TASK DESCRIPTION »
Reproduce, word for word, the part of the excerpt on exporting and visualizing grid graphs that runs from "GraphML Format Options" to "level, bus type)".

EXCERPT PROVIDED »
- - -

Rendering with Graphviz:

# Simple layout
dot -Tpng grid.dot -o grid.png

# Force-directed layout (better for large networks)
neato -Tpng grid.dot -o grid_neato.png

# Circular layout
circo -Tpng grid.dot -o grid_circular.png

# SVG for web
dot -Tsvg grid.dot -o grid.svg

GraphML Format Options

gat graph export grid.arrow \
  --format graphml \
  --include-attributes   # Include bus/branch attributes
  --out grid.graphml

Opening in Gephi:

Open Gephi → File → Open → grid.graphml
Apply layout (ForceAtlas 2 works well for power grids)
Color by node attribute (voltage level, bus type)

JSON Format for Web

gat graph export grid.arrow \
  --format json \
  --include-positions    # Include x,y coordinates if available
  --out grid.json

Structure:

{
  "nodes": [
    {"id": 1, "name": "Bus 1", "type": "slack", "voltage_kv": 345},
    {"id": 2, "name": "Bus 2", "type": "pv", "voltage_kv": 345}
  ],
  "edges": [
    {"source": 1, "target": 2, "type": "line", "id": "L1-2"},
    {"source": 2, "target": 3, "type": "transformer", "id": "T2-3"}
  ]
}

Using with D3.js:

// Load and visualize
d3.json("grid.json").then(data => {
  const simulation = d3.forceSimulation(data.nodes)
    .force("link", d3.forceLink(data.edges).id(d => d.id))
    .force("charge", d3.forceManyBody().strength(-100))
    .force("center", d3.forceCenter(width/2, height/2));
  // ... render SVG
});

Advanced Workflows

Topology Validation Pipeline

#!/bin/bash
# validate_topology.sh - Check network topology before analysis

GRID=$1
REPORT="topology_report.md"

echo "# Topology Validation Report" > "$REPORT"
echo "Grid: $GRID" >> "$REPORT"
echo "Date: $(date)" >> "$REPORT"
echo "" >> "$REPORT"

# 1. Basic statistics
echo "## Graph Statistics" >> "$REPORT"
gat graph stats "$GRID" --format table >> "$REPORT"
echo "" >> "$REPORT"

- - -

DATA SECTION »
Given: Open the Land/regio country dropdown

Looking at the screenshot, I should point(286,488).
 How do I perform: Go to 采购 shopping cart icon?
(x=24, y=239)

- - -

EXERCISE SOLUTION »
GraphML Format Options

gat graph export grid.arrow \
  --format graphml \
  --include-attributes   # Include bus/branch attributes
  --out grid.graphml

Opening in Gephi:

Open Gephi → File → Open → grid.graphml
Apply layout (ForceAtlas 2 works well for power grids)
Color by node attribute (voltage level, bus type)